[start of Supplied information]

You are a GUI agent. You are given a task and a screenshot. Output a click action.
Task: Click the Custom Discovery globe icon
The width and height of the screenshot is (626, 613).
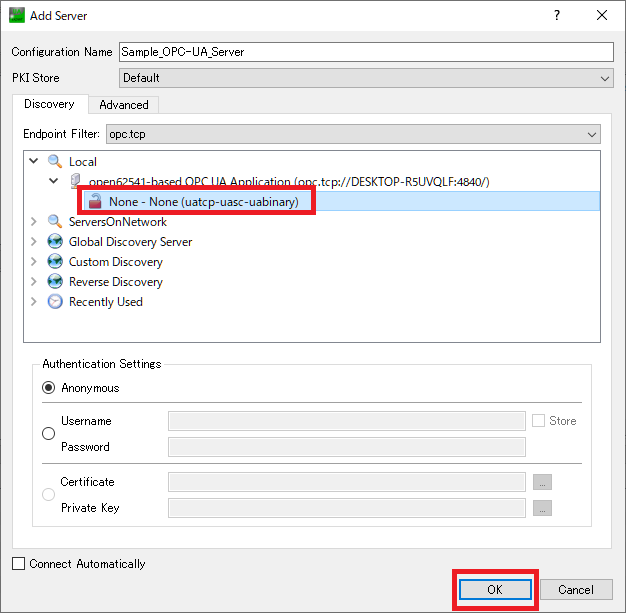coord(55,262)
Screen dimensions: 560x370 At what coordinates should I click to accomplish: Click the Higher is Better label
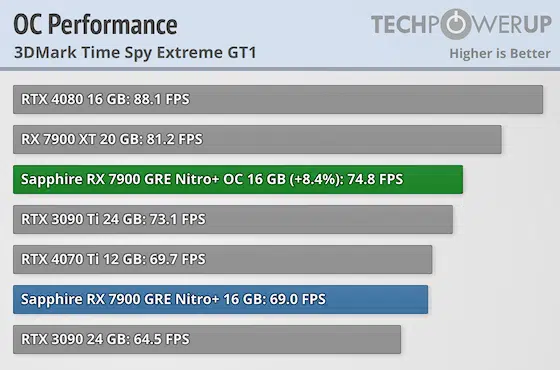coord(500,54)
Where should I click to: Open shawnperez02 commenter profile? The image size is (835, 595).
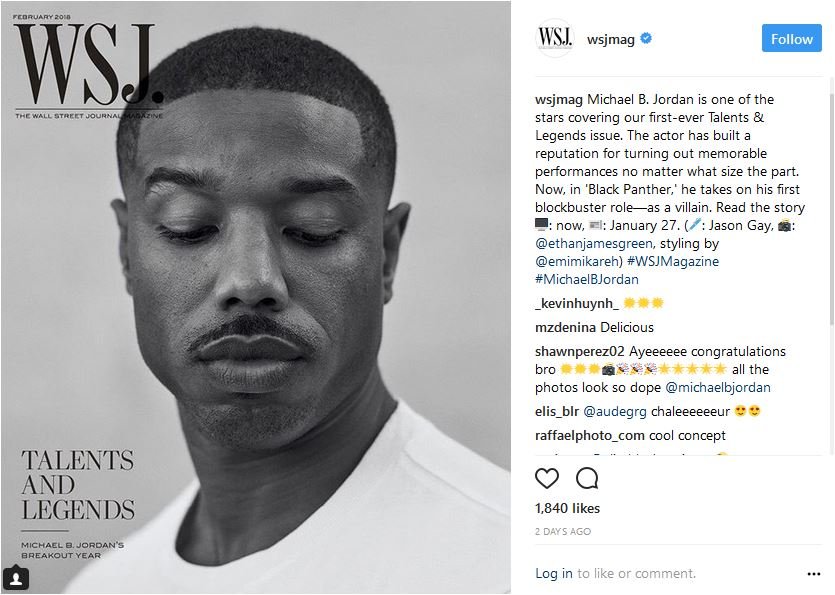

[end of Supplied information]
[start of Supplied information]

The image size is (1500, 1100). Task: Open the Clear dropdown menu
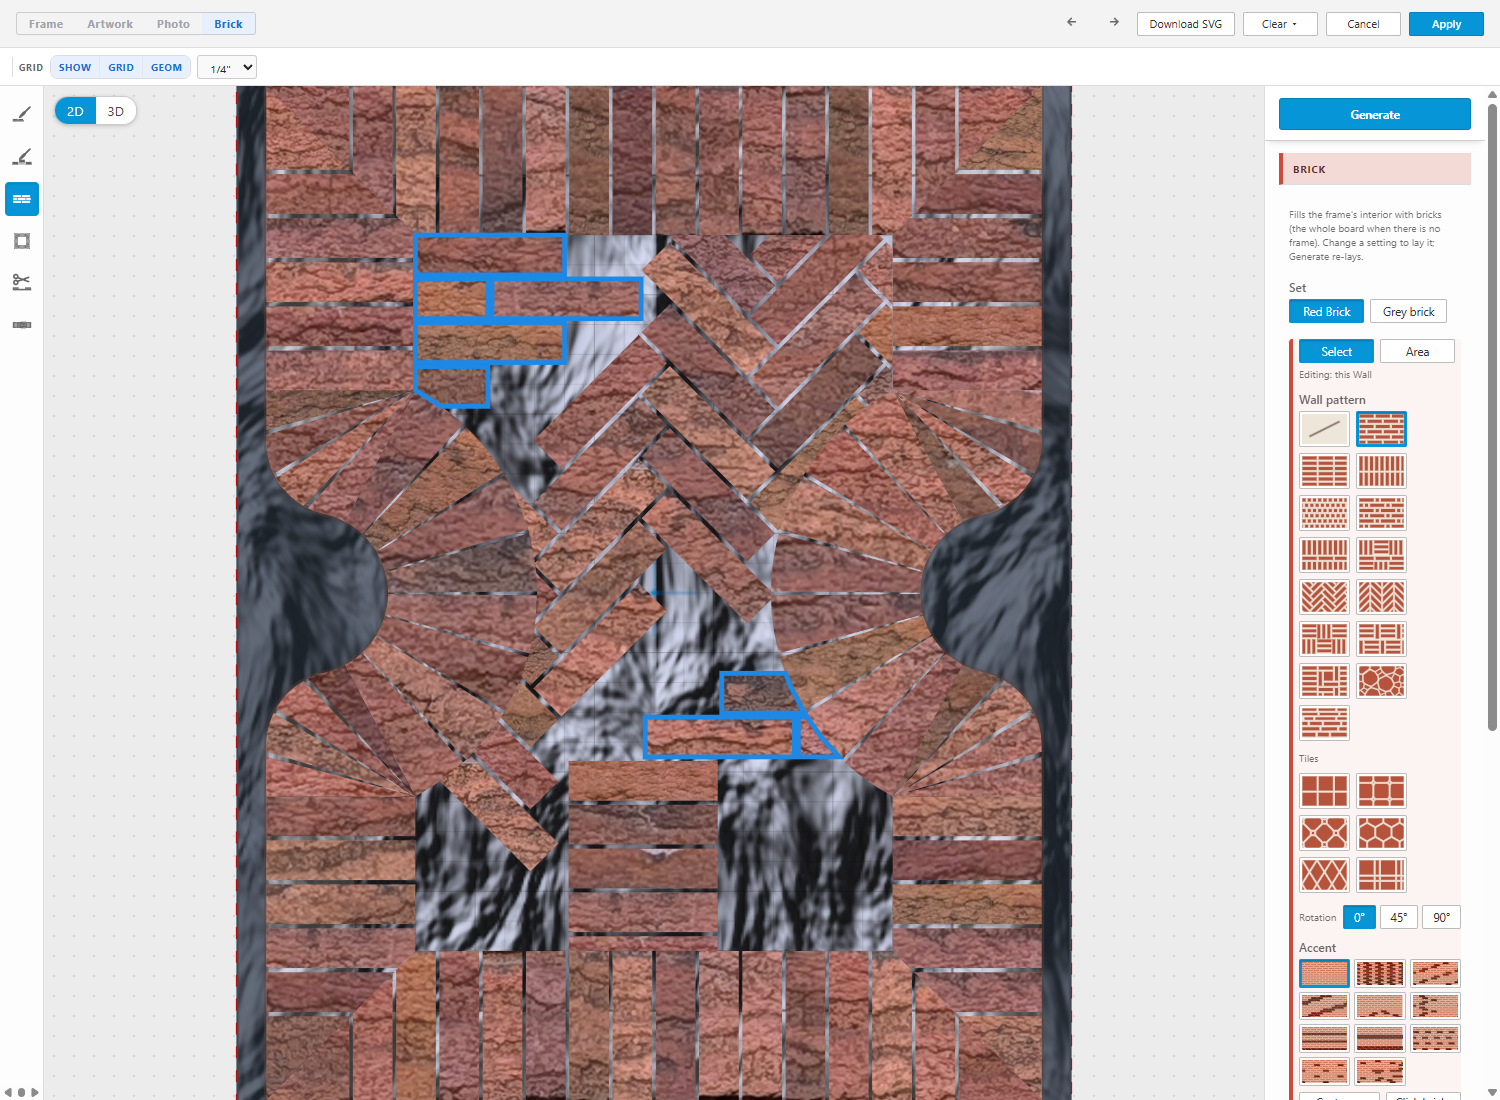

[end of Supplied information]

What the task asks: Write out again, word for word, the data from the line containing "You are a GUI" through the line containing "Where should I", with both of those lines included. Leave the pictures out.

Final answer:
You are a GUI agent. You are given a task and a screenshot. Output a click action.
Task: Click the Custom Discovery globe icon
The width and height of the screenshot is (626, 613).
coord(55,262)
Screen dimensions: 560x370 At what coordinates should I click to accomplish: Click the Higher is Better label
coord(500,54)
Where should I click to: Open shawnperez02 commenter profile? The image size is (835, 595).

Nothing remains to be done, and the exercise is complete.